Maria Grazia Mazzola * il . Droga, Informazione, Mafie, Società

Lo scrivo da diversi anni: tutti i giornalisti che in Europa indagano sui flussi di denaro sporco, rischiano di essere assassinati.

Per le mafie, l’Europa è una grande prateria senza confini, dice il procuratore di Catanzaro Nicola Gratteri, dove il riciclaggio è facilissimo e i narcotrafficanti – anche sudamericani – investono in società e ristorazione. L’Europa ha un mercato economico comune ma non ha leggi antimafia comuni né ha controllo del territorio.

Daphne Caruana Galizia, giornalista investigativa di Malta fatta saltare in aria con un’autobomba il 16 ottobre 2017, Jan Kuciak, giornalista investigativo slovacco, assassinato con la sua compagna Martina Kusnirova, il 21 febbraio 2018, ora Peter Rudolf De Vrier, giornalista investigativo olandese colpito da una furia di proiettili il 6 luglio in pieno centro ad Amsterdam. Dal 2015 al 2020, gli attacchi ai giornalisti, dice il Consiglio d’Europa, sono aumentati del 40%.

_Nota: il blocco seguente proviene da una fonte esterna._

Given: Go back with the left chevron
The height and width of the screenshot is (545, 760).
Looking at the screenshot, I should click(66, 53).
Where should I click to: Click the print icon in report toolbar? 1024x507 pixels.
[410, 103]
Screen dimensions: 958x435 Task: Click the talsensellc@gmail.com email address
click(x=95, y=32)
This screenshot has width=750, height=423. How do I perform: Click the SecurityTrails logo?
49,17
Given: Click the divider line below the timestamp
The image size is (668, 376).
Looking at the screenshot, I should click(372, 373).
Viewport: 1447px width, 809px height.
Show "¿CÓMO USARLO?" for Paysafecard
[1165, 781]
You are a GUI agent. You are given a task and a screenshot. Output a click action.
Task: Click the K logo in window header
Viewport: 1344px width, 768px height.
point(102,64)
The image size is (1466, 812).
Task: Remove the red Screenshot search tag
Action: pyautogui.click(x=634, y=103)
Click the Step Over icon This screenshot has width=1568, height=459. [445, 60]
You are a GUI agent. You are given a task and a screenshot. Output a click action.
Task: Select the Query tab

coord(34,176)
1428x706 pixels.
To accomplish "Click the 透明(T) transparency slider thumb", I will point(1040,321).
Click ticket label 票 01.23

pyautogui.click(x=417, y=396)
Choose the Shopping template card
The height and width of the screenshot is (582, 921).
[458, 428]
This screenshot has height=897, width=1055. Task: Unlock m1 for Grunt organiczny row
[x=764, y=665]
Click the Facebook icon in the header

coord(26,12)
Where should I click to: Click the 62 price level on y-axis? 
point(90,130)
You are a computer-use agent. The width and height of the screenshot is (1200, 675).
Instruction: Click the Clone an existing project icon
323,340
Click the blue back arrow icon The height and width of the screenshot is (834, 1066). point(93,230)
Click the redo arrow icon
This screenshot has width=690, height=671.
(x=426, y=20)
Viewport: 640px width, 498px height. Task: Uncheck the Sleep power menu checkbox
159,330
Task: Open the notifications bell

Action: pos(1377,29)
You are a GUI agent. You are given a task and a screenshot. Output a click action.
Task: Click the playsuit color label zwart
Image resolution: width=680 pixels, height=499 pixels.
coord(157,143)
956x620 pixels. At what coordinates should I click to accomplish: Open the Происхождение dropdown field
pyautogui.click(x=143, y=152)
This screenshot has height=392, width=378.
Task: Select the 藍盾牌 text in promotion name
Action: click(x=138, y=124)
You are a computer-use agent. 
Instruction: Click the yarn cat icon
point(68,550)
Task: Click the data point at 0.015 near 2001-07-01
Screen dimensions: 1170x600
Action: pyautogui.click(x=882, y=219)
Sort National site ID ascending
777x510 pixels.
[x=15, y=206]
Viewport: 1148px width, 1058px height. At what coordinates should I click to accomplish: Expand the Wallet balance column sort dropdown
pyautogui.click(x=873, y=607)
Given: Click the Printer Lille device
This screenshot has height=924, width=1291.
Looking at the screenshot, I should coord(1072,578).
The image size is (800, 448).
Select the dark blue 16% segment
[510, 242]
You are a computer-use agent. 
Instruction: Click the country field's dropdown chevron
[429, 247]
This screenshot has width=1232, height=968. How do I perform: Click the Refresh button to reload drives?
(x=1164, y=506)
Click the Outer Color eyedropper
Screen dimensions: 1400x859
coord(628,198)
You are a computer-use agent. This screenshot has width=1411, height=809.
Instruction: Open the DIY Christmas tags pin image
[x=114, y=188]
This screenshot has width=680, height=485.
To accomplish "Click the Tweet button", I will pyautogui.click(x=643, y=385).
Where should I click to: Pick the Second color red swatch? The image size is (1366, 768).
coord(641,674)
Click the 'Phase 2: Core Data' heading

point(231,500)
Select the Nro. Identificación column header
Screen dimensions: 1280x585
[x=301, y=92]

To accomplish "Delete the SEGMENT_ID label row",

Peter, come Daphne e come Jan, con le sue indagini, aveva centrato sempre l’obiettivo: era arrivato dritto al gotha della ‘mocromaffia’, come la chiamano gli olandesi, la mafia marocchina.

Peter lavorava a un caso di narcotraffico, stava sostenendo l’unico collaboratore di giustizia, Nabil Bakkali, al quale la mafia ha già ucciso il fratello per ritorsione e poi anche il suo legale Derk Viersum nel settembre 2019. È la guerra dei narcos. Nabil il pentito, ha cominciato a raccontare i segreti del capo, Ridouan Zaghi: una lunga latitanza a Dubai, da meno di due anni arrestato e rinchiuso in un carcere di massima sicurezza, con un processo in corso. Il presunto killer di Peter, già arrestato dalla polizia olandese, il rapper ventenne Delano, è riconducibile al gruppo del gotha della mocromaffia.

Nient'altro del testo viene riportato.